Oregon Food Bank
- Formation: 1988; 38 years ago
- Type: Non-profit organization
- Region served: Oregon
- Chief executive officer: Andrea Williams
- Website: www.oregonfoodbank.org

= Oregon Food Bank =

U.S. nonprofit organization

Oregon Food Bank is a hunger relief organization based in the U.S. state of Oregon.

==History==

Oregon Food Bank began as Oregon Food Share (OFS) which was founded in 1982. OFS created the first statewide foodbank network in the United States in the early 1980s. Around the same time period, the US government established programs to distribute food and other commodities in order to deplete federal stockpiles and assist low-income Americans. Oregon Food Share was contracted by the state of Oregon to handle the state's share of the aid.

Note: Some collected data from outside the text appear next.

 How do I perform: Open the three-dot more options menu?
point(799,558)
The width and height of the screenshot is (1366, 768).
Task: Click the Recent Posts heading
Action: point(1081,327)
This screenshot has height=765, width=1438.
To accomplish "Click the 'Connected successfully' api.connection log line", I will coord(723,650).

In 1988, OFS merged with Interagency Food Bank to become Oregon Food Bank.

== Network and operations ==
According to the organization's 2024 impact report, the "Oregon Food Bank Network brings together 21 regional food banks and more than 1,400 food assistance sites."

In its 2023 financial statements, the organization reported receiving significant food donations, resources, and financial support from individuals, businesses, and government programs.

== Advocacy and policy work ==
Oregon Food Bank conducts advocacy efforts, including supporting local, state, and federal legislation to improve food security and reduce poverty.

For example, Oregon Food Bank supports the "Food for All Oregonians" campaign, which advocated for state legislation to extend food assistance benefits to immigrants. This campaign aims to reduce food insecurity among immigrant and farmworker communities, who are disproportionately affected by hunger.